Por: Irene Vizcaíno 5 noviembre, 2015

El futuro de las fiestas y actividades recreativas pagadas por Recope para sus empleados quedó en manos de la Sala Constitucional.

Sara Salazar, presidenta ejecutiva de la Refinadora Costarricense de Petróleo (Recope), planteó este miércoles una acción de inconstitucionalidad contra el artículo 107 de la convención colectiva de esa empresa pública, el cual establece que la entidad debe financiar estas actividades sociales de sus funcionarios.

La gestión se realizó luego de que la Presidencia de la República prohibiera pagar con fondos públicos las celebraciones navideñas y de otra índola para los empleados estatales. En el caso de aquellas entidades donde tal compromiso está incluido en la convención, la recomendación del presidente Luis Guillermo Solís es utilizar los mecanismos legales para combatirlo.

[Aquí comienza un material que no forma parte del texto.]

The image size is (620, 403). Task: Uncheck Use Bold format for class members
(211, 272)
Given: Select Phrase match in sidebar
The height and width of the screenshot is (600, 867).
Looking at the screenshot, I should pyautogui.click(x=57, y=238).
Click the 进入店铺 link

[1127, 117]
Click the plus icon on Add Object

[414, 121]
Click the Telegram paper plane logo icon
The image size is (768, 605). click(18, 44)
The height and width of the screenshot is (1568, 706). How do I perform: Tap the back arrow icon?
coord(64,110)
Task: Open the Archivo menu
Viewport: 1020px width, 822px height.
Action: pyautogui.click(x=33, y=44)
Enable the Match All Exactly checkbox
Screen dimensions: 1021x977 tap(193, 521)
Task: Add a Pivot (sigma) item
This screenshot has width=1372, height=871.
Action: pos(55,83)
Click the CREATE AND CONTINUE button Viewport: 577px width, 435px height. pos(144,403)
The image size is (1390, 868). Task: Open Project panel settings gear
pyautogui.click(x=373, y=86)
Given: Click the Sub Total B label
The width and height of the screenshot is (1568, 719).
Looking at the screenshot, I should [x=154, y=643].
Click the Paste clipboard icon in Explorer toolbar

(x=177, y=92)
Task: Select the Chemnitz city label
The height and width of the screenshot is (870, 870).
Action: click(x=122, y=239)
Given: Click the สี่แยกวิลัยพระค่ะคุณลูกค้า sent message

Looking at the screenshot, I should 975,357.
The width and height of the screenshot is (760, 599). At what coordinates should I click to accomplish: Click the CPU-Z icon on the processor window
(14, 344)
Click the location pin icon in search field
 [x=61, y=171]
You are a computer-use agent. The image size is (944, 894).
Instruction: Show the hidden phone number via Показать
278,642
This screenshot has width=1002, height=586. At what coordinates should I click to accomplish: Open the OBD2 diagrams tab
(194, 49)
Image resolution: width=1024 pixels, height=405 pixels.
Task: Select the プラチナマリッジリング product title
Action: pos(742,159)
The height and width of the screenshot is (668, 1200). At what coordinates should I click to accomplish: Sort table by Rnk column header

La presidenta de Recope, Sara Salazar, el 14 de agosto en conferencia de prensa.
La presidenta de Recope, Sara Salazar, el 14 de agosto en conferencia de prensa.

En este momento, la convención de Recope está en proceso de renegociación, sin que todavía haya resultados. Por esta razón, Salazar acudió al tribunal constitucional para que anule el beneficio relacionado con las fiestas.

Mientras se resuelve su pedido, Salazar también solicitó a los magistrados que se suspenda temporalmente la aplicación del artículo 107.

"La presidenta de Recope alegó que este beneficio resulta "irrazonable y desproporcional" al obligar al Estado a destinar importantes sumas de dinero sin que exista una razón objetiva que justifique la erogación. Con la cláusula impugnada, se permite un uso inadecuado de recursos de Recope, estableciendo un privilegio carente de justificación, irrazonable y lesivo del erario público", dice el comunicado enviado ayer por la Presidencia.

Para este año, se gastarían casi ¢7 millones en la actividad para 300 empleados denominanda "Noche Vaquera". La Refinadora tiene 1.700 funcionarios.

El año anterior, el costo de las actividades fue de ¢10,4 millones.

Ya en el 2013, la Sala Constitucional redujo el auxilio de cesantía en Recope de 24 a 20 años, al resolver una acción interpuesta por la Contraloría General de la República. La baja en el tope también se dio para otras cuatro instituciones.